(Source data)
>>>>
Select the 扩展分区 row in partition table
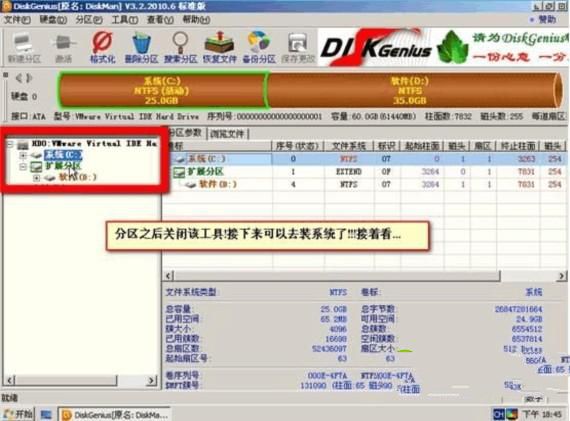The width and height of the screenshot is (570, 421). tap(365, 172)
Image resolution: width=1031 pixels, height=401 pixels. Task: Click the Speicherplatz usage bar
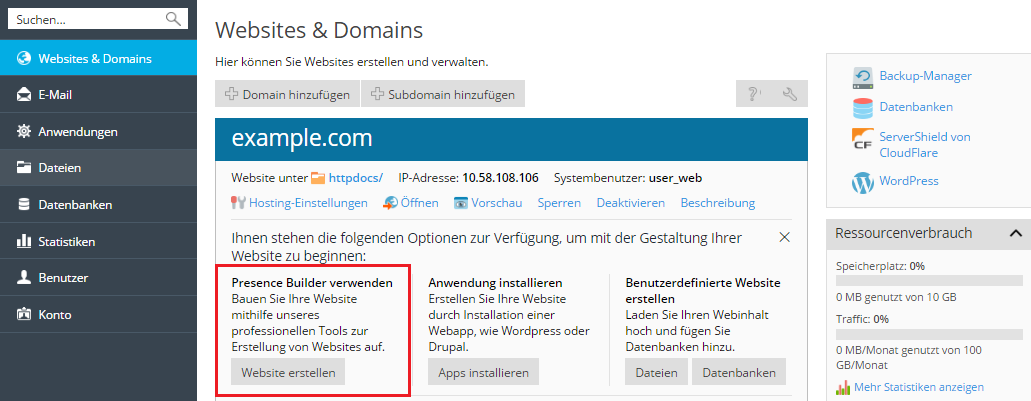(922, 281)
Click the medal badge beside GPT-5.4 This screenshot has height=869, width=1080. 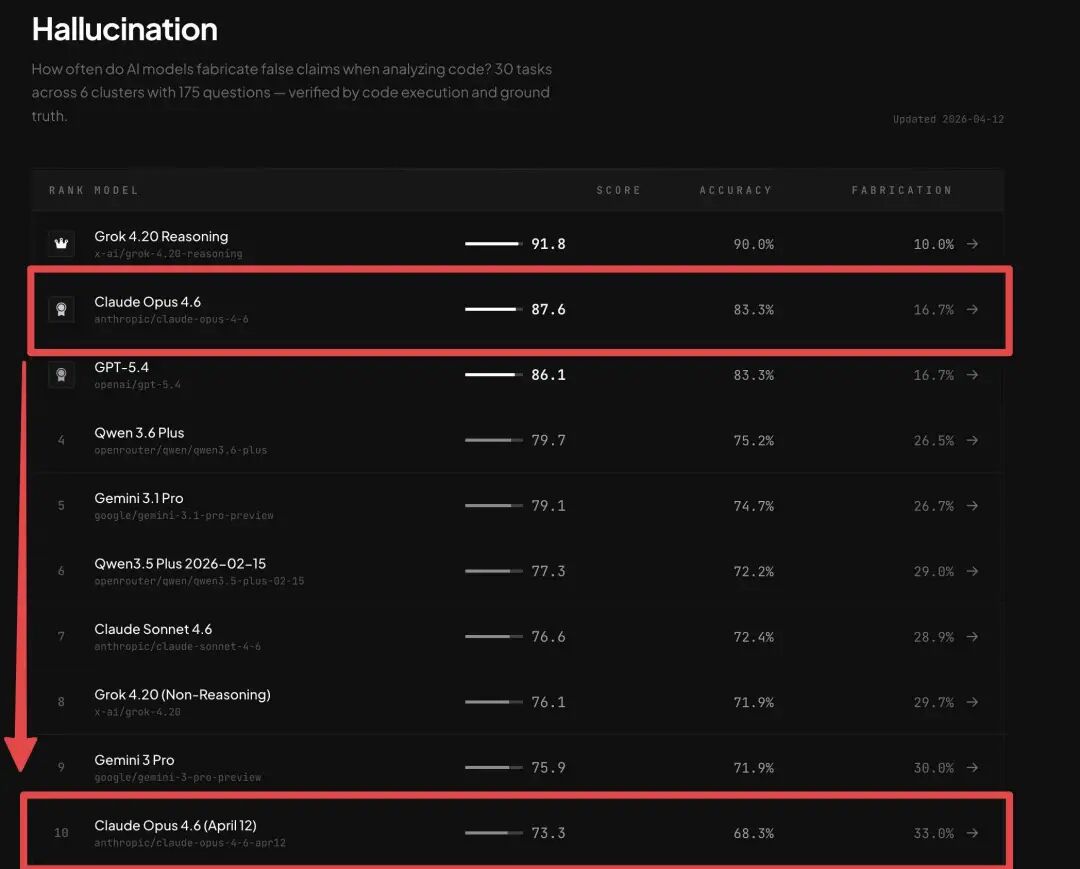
<<<<
--- What to produce ---
Return every line above word for word, minus images.

--- Answer area ---
Select the 扩展分区 row in partition table
The width and height of the screenshot is (570, 421). tap(365, 172)
Image resolution: width=1031 pixels, height=401 pixels. Task: Click the Speicherplatz usage bar
(922, 281)
Click the medal badge beside GPT-5.4 This screenshot has height=869, width=1080. 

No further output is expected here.